NATO's stance in the larger European theatre was also seen largely as a tripwire, whose primary purpose was to trigger the release of nuclear attacks on the Warsaw Pact. The British 1957 Defence White Paper was based on a detailed look at the British Army of the Rhine's part as a tripwire and concluded it was larger than it needed to be to serve this function. If the force's primary purpose was to simply delay an advance until it became overwhelming and thus indicated a "real war", presumably being destroyed in the process, then a smaller force would work just as well. Accordingly, the BAOR was reduced from 77,000 to 64,000 over the next year.

The deployment, in the mid-1970s, of a Soviet brigade to Cuba was at the time perceived by some to represent the introduction of a tripwire force onto the island – a method of deterring aggression against Cuba from "potential attackers who would not want to engage" the full Soviet Army.

British military forces in the Falkland Islands prior to the Falklands War were intended to serve as a tripwire force, though were ultimately an ineffective one as they were so small and lightly armed that they did not represent a credible signal to Argentina of UK military commitment to the islands. The Argentine invasion force had been given orders to overcome resistance without inflicting British casualties, and during the initial invasion successfully managed to bypass or capture all British units without resorting to deadly force.

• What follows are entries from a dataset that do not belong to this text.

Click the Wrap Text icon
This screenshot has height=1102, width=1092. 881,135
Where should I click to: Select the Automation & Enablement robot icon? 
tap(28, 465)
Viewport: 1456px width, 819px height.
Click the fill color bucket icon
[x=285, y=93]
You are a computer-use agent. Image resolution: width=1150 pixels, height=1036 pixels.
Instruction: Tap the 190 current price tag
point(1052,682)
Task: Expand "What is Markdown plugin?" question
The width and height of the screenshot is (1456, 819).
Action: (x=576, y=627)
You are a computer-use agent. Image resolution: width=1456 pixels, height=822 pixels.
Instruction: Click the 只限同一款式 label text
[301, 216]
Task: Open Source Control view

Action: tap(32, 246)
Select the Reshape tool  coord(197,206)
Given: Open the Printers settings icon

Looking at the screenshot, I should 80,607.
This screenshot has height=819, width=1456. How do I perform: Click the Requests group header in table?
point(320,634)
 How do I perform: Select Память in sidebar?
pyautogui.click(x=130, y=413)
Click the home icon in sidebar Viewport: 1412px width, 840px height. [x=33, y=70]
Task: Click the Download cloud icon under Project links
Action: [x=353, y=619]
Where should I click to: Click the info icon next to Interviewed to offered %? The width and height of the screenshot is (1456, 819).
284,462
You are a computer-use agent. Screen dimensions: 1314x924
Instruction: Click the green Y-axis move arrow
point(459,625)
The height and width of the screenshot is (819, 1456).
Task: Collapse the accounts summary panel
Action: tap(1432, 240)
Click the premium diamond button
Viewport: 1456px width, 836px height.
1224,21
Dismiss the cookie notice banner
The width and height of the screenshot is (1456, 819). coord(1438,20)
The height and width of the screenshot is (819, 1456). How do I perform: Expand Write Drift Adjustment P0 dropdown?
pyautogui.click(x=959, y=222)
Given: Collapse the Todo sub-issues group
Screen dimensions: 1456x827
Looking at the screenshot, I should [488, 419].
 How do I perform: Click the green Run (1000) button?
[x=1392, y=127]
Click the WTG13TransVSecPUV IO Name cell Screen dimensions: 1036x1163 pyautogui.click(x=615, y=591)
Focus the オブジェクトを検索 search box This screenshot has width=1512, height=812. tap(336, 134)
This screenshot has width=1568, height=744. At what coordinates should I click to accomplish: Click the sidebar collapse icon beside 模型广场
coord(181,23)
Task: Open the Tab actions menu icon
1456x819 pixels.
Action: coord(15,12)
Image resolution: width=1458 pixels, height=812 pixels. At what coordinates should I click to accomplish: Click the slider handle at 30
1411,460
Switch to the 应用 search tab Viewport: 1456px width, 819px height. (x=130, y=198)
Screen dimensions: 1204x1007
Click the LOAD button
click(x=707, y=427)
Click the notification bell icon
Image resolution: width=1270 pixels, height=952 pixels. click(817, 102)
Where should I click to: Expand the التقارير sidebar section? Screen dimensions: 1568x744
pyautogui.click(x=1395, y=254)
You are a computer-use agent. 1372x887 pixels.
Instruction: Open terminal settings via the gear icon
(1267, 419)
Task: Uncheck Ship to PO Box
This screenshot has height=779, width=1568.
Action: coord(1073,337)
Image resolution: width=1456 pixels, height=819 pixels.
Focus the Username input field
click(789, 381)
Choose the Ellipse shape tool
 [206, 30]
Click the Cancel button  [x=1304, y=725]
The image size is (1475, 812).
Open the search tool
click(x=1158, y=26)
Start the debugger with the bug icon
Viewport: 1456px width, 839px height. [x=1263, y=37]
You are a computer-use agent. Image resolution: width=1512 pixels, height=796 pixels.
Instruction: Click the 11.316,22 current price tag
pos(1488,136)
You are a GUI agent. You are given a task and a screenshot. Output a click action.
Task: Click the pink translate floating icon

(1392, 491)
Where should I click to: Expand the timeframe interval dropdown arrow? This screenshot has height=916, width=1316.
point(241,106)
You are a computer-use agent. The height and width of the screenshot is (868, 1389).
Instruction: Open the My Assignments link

United States Forces Korea have also been referred to as a tripwire force due to the perception that they are too diminutive to singularly repel an attack by the Korean People's Army. Rather, they serve to convey "the certainty of American involvement should the North Koreans be tempted to invade".

Since 2014, several members of NATO deployed forces called NATO Enhanced Forward Presence to the Baltic states as a stated tripwire against possible Russian actions.

In January 2026, amid heightened tensions regarding the sovereignty of Greenland due to threats from the Trump administration of the United States of America, it was announced that France, Germany, Sweden, Norway, Finland, the Netherlands and the UK would be deploying small numbers of military personnel to the region, as part of Operation Arctic Endurance. The reported contributions included fifteen soldiers from France, thirteen from Germany, two from Sweden, two from Norway, two from Finland, one from the Netherlands and one from the United Kingdom.

===Examples in theory===
Paul K. Davis and John Arquilla have argued that the United States should have placed a tripwire force in Kuwait prior to the Iraqi invasion of Kuwait as a method of signaling to Iraq the commitment of the U.S. to an armed response. In this way, they state, the Gulf War might have been avoided.

In 2014 Saudi Arabia reportedly requested the deployment of Pakistani military units to Yemen to act as a tripwire force in the event of an attack against the kingdom by Iran via Yemen.

In 2015 Michael E. O'Hanlon theorized that a United States tripwire force could continue to be deployed in a hypothetically reunified Korea to meet American security guarantees to the region while avoiding provocation of China. According to O'Hanlon, a small enough U.S. military deployment in Korea, posted at a sufficient distance from the Chinese border, would not present an offensive threat to the PRC but would ensure the likelihood of American casualties in the event of a land invasion of the Korean Peninsula, thereby guaranteeing future American military commitment to any realized conflict.